An illustration from On Distributed Communication Networks by Paul Baran (1962) shows a schematic that could be applied to understanding the topological relationships between many infrastructural elements, and different systems of infrastructure, and infrastructure and the environment.
The late historian of technology Thomas P. Hughes was the first to identify the seemingly autonomous nature of the growth of infrastructural systems. Infrastructural ecology is a useful conceptual framework that builds upon the Hughesian conceptualization of infrastructure as both contextual and “autonomous.” Although Hughes never described his large technical systems as ecological organisms, the incorporation of ecological concepts that relate the built environment to the natural environment has the potential to aid in the conceptual design of sustainable infrastructure. The term “infrastructural ecology” expresses that built large technical systems — such as water distribution systems, transportation networks, and power transmission and distribution networks — function at many different scales, have metabolisms that require social and natural resource inputs and outputs at those diverse scales, interact with their surroundings, and can adapt, die and be succeeded, in a similar way to natural ecological systems.
There is no shortage of overused terminology from the sciences making its way into contemporary design jargon.
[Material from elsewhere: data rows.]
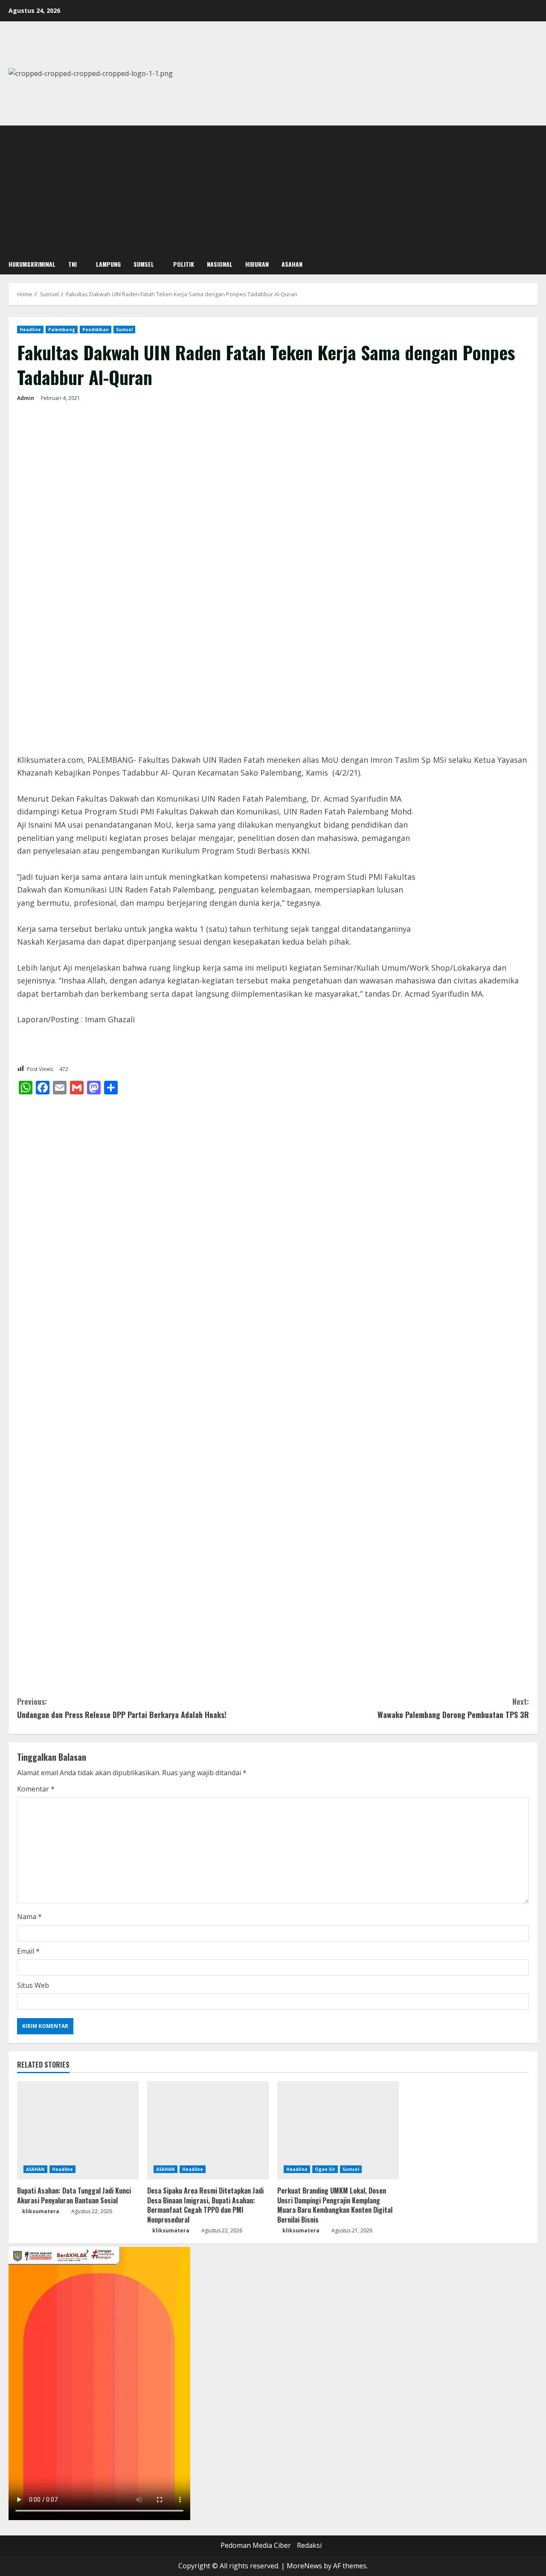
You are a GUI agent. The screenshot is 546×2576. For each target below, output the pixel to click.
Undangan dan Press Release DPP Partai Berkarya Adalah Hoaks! (122, 1708)
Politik (183, 264)
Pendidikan (95, 330)
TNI (72, 264)
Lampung (108, 264)
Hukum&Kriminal (32, 264)
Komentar (36, 1789)
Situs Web (33, 1985)
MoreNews (304, 2565)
However, ecological concepts such as succession, adaptation, and resilience, are useful because they effectively express a normative value system that the design of built systems needs in order to be coordinated with ecological conditions. Ecological thinking is a specific type of systems thinking, which can be applied to both natural and constructed environments. Rather than being imposed as a system of total control over nature, infrastructure needs to be recognized as the connective tissue between nature and the built environment, and designed accordingly.
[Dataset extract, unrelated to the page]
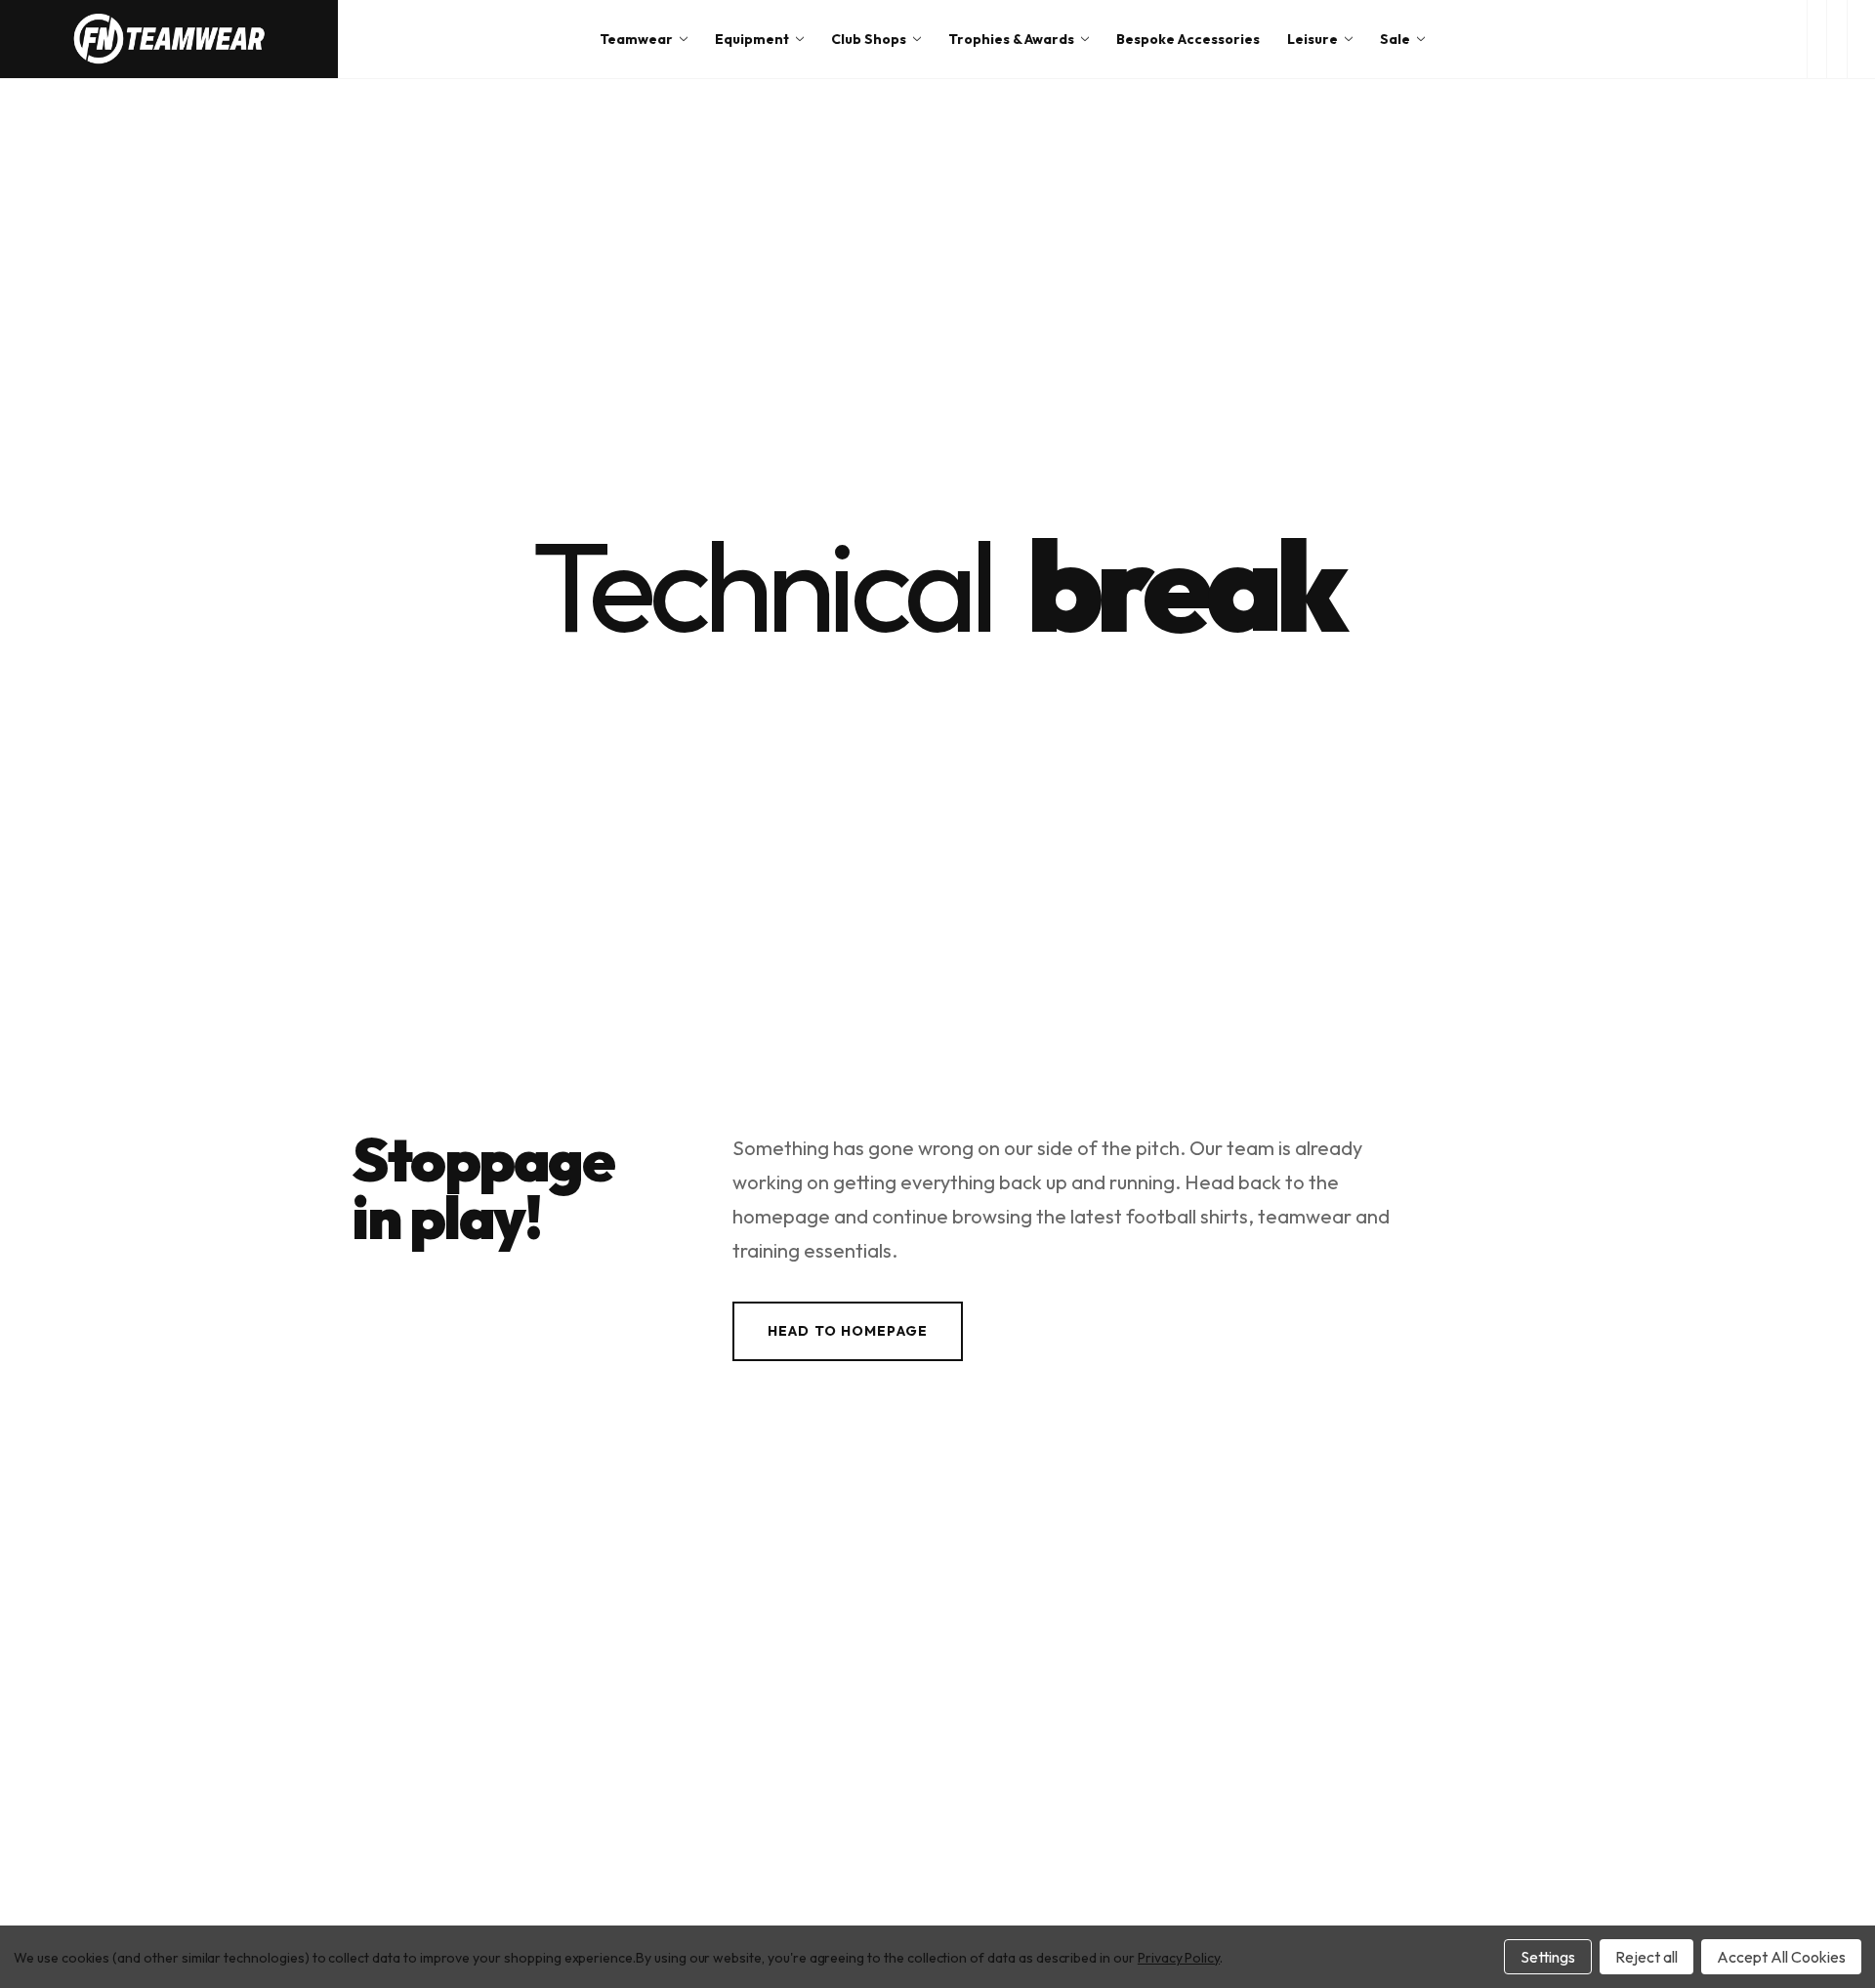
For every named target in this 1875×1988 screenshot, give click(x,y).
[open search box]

This mindset is particularly helpful for designers– whether they be engineers, landscape architects, planners, or urban designers — to think specifically about the site’s proposed infrastructural elements during the conceptual phase of design. No longer is the design always carried out by architects and landscape architects and then handed off to engineers to perform due diligence and implementation in a disjointed manner (inevitably, only to be told that the conceptual design is “impossible!” and to have to return to the proverbial drawing board). The trend is toward the time and money-saving integrated site design process — where all parties communicate site constraints, opportunities, and client goals as early as possible in the process.